Dataset entries
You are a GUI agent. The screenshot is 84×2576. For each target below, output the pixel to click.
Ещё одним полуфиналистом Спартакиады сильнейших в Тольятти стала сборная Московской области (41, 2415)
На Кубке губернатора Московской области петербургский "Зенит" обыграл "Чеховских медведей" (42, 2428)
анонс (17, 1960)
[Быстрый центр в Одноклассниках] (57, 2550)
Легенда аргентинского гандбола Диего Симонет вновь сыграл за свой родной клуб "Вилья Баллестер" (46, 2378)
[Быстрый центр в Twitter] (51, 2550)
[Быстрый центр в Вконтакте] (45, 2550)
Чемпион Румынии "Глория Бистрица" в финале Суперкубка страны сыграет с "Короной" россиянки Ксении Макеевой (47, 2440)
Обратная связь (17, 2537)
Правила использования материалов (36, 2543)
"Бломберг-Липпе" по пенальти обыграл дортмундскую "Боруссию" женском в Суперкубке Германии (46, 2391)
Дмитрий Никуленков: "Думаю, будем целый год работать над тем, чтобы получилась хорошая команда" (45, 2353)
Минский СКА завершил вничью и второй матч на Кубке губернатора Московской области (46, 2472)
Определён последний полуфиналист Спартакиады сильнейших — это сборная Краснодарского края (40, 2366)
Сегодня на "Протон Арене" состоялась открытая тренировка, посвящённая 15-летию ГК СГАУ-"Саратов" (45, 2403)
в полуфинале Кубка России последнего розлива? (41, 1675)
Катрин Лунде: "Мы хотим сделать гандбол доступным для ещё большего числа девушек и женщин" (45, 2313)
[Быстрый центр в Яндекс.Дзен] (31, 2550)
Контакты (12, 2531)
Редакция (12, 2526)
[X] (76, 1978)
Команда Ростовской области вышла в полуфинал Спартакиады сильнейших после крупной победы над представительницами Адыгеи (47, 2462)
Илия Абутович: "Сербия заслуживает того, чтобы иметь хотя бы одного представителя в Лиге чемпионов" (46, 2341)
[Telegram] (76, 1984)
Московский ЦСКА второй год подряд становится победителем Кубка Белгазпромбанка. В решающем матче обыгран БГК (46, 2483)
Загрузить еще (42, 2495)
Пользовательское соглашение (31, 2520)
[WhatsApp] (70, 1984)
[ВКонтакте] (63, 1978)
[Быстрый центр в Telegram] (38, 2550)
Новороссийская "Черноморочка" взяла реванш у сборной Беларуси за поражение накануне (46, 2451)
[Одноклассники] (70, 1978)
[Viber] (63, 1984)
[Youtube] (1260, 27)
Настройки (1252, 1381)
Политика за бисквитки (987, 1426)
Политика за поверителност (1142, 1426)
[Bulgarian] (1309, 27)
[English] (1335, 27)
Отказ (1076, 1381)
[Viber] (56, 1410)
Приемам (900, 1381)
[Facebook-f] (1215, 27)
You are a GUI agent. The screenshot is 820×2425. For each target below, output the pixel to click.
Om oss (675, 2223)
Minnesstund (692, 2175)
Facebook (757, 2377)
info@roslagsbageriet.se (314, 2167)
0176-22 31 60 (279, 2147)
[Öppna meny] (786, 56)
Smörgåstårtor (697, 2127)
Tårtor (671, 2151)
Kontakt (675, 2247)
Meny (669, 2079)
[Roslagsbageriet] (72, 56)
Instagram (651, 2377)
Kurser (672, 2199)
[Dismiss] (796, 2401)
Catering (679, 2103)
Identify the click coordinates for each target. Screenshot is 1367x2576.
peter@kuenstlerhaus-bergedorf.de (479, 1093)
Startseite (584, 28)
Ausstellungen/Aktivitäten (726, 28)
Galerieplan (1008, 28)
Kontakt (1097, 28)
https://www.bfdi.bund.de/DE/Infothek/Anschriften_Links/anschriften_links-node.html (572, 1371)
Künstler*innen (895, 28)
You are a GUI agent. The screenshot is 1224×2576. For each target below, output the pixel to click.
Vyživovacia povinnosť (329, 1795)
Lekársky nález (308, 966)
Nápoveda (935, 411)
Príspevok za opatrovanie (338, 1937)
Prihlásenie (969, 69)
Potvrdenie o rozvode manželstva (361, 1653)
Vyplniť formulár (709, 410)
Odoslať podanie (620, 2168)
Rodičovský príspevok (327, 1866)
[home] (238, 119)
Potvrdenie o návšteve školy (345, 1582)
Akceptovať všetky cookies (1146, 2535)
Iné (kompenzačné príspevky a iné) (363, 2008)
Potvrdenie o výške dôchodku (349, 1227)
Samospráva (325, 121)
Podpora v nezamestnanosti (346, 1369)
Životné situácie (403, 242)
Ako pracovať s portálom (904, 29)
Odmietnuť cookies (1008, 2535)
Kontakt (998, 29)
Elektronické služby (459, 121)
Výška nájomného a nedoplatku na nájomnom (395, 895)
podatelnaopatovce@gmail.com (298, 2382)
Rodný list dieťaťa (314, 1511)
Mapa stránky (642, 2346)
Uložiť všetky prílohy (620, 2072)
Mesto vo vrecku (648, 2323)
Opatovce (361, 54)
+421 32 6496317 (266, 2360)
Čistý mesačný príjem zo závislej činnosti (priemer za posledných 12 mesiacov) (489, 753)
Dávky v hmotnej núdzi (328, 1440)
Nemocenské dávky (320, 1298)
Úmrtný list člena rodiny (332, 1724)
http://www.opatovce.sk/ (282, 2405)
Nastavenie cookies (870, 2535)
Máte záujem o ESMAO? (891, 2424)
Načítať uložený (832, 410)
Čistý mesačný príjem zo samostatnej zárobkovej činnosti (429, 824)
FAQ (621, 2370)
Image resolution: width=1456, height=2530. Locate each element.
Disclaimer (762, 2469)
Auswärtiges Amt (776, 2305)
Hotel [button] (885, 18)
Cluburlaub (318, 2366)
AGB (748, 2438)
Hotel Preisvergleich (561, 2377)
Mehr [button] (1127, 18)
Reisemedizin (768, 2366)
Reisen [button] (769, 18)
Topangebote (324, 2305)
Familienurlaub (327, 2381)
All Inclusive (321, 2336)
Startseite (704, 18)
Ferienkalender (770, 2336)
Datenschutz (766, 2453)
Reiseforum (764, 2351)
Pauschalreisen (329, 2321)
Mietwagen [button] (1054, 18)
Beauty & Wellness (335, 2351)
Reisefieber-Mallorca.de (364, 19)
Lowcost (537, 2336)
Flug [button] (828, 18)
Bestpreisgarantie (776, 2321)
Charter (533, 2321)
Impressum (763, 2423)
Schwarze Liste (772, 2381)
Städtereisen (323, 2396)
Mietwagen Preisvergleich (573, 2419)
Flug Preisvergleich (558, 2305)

» **PROBLEM DESCRIPTION**
Reprint the entries above in full, exactly as they are.

» **EXPECTED ANSWER**
You are a GUI agent. The screenshot is 84×2576. For each target below, output the pixel to click.
Ещё одним полуфиналистом Спартакиады сильнейших в Тольятти стала сборная Московской области (41, 2415)
На Кубке губернатора Московской области петербургский "Зенит" обыграл "Чеховских медведей" (42, 2428)
анонс (17, 1960)
[Быстрый центр в Одноклассниках] (57, 2550)
Легенда аргентинского гандбола Диего Симонет вновь сыграл за свой родной клуб "Вилья Баллестер" (46, 2378)
[Быстрый центр в Twitter] (51, 2550)
[Быстрый центр в Вконтакте] (45, 2550)
Чемпион Румынии "Глория Бистрица" в финале Суперкубка страны сыграет с "Короной" россиянки Ксении Макеевой (47, 2440)
Обратная связь (17, 2537)
Правила использования материалов (36, 2543)
"Бломберг-Липпе" по пенальти обыграл дортмундскую "Боруссию" женском в Суперкубке Германии (46, 2391)
Дмитрий Никуленков: "Думаю, будем целый год работать над тем, чтобы получилась хорошая команда" (45, 2353)
Минский СКА завершил вничью и второй матч на Кубке губернатора Московской области (46, 2472)
Определён последний полуфиналист Спартакиады сильнейших — это сборная Краснодарского края (40, 2366)
Сегодня на "Протон Арене" состоялась открытая тренировка, посвящённая 15-летию ГК СГАУ-"Саратов" (45, 2403)
в полуфинале Кубка России последнего розлива? (41, 1675)
Катрин Лунде: "Мы хотим сделать гандбол доступным для ещё большего числа девушек и женщин" (45, 2313)
[Быстрый центр в Яндекс.Дзен] (31, 2550)
Контакты (12, 2531)
Редакция (12, 2526)
[X] (76, 1978)
Команда Ростовской области вышла в полуфинал Спартакиады сильнейших после крупной победы над представительницами Адыгеи (47, 2462)
Илия Абутович: "Сербия заслуживает того, чтобы иметь хотя бы одного представителя в Лиге чемпионов" (46, 2341)
[Telegram] (76, 1984)
Московский ЦСКА второй год подряд становится победителем Кубка Белгазпромбанка. В решающем матче обыгран БГК (46, 2483)
Загрузить еще (42, 2495)
Пользовательское соглашение (31, 2520)
[WhatsApp] (70, 1984)
[ВКонтакте] (63, 1978)
[Быстрый центр в Telegram] (38, 2550)
Новороссийская "Черноморочка" взяла реванш у сборной Беларуси за поражение накануне (46, 2451)
[Одноклассники] (70, 1978)
[Viber] (63, 1984)
[Youtube] (1260, 27)
Настройки (1252, 1381)
Политика за бисквитки (987, 1426)
Политика за поверителност (1142, 1426)
[Bulgarian] (1309, 27)
[English] (1335, 27)
Отказ (1076, 1381)
[Viber] (56, 1410)
Приемам (900, 1381)
[Facebook-f] (1215, 27)
You are a GUI agent. The screenshot is 820×2425. For each target below, output the pixel to click.
Om oss (675, 2223)
Minnesstund (692, 2175)
Facebook (757, 2377)
info@roslagsbageriet.se (314, 2167)
0176-22 31 60 (279, 2147)
[Öppna meny] (786, 56)
Smörgåstårtor (697, 2127)
Tårtor (671, 2151)
Kontakt (675, 2247)
Meny (669, 2079)
[Roslagsbageriet] (72, 56)
Instagram (651, 2377)
Kurser (672, 2199)
[Dismiss] (796, 2401)
Catering (679, 2103)
Identify the click coordinates for each target. Screenshot is 1367x2576.
peter@kuenstlerhaus-bergedorf.de (479, 1093)
Startseite (584, 28)
Ausstellungen/Aktivitäten (726, 28)
Galerieplan (1008, 28)
Kontakt (1097, 28)
https://www.bfdi.bund.de/DE/Infothek/Anschriften_Links/anschriften_links-node.html (572, 1371)
Künstler*innen (895, 28)
You are a GUI agent. The screenshot is 1224×2576. For each target below, output the pixel to click.
Vyživovacia povinnosť (329, 1795)
Lekársky nález (308, 966)
Nápoveda (935, 411)
Príspevok za opatrovanie (338, 1937)
Prihlásenie (969, 69)
Potvrdenie o rozvode manželstva (361, 1653)
Vyplniť formulár (709, 410)
Odoslať podanie (620, 2168)
Rodičovský príspevok (327, 1866)
[home] (238, 119)
Potvrdenie o návšteve školy (345, 1582)
Akceptovať všetky cookies (1146, 2535)
Iné (kompenzačné príspevky a iné) (363, 2008)
Potvrdenie o výške dôchodku (349, 1227)
Samospráva (325, 121)
Podpora v nezamestnanosti (346, 1369)
Životné situácie (403, 242)
Ako pracovať s portálom (904, 29)
Odmietnuť cookies (1008, 2535)
Kontakt (998, 29)
Elektronické služby (459, 121)
Výška nájomného a nedoplatku na nájomnom (395, 895)
podatelnaopatovce@gmail.com (298, 2382)
Rodný list dieťaťa (314, 1511)
Mapa stránky (642, 2346)
Uložiť všetky prílohy (620, 2072)
Mesto vo vrecku (648, 2323)
Opatovce (361, 54)
+421 32 6496317 (266, 2360)
Čistý mesačný príjem zo závislej činnosti (priemer za posledných 12 mesiacov) (489, 753)
Dávky v hmotnej núdzi (328, 1440)
Nemocenské dávky (320, 1298)
Úmrtný list člena rodiny (332, 1724)
http://www.opatovce.sk/ (282, 2405)
Nastavenie cookies (870, 2535)
Máte záujem o ESMAO? (891, 2424)
Načítať uložený (832, 410)
Čistý mesačný príjem zo samostatnej zárobkovej činnosti (429, 824)
FAQ (621, 2370)
Image resolution: width=1456, height=2530. Locate each element.
Disclaimer (762, 2469)
Auswärtiges Amt (776, 2305)
Hotel [button] (885, 18)
Cluburlaub (318, 2366)
AGB (748, 2438)
Hotel Preisvergleich (561, 2377)
Mehr [button] (1127, 18)
Reisemedizin (768, 2366)
Reisen [button] (769, 18)
Topangebote (324, 2305)
Familienurlaub (327, 2381)
All Inclusive (321, 2336)
Startseite (704, 18)
Ferienkalender (770, 2336)
Datenschutz (766, 2453)
Reiseforum (764, 2351)
Pauschalreisen (329, 2321)
Mietwagen [button] (1054, 18)
Beauty & Wellness (335, 2351)
Reisefieber-Mallorca.de (364, 19)
Lowcost (537, 2336)
Flug [button] (828, 18)
Bestpreisgarantie (776, 2321)
Charter (533, 2321)
Impressum (763, 2423)
Schwarze Liste (772, 2381)
Städtereisen (323, 2396)
Mietwagen Preisvergleich (573, 2419)
Flug Preisvergleich (558, 2305)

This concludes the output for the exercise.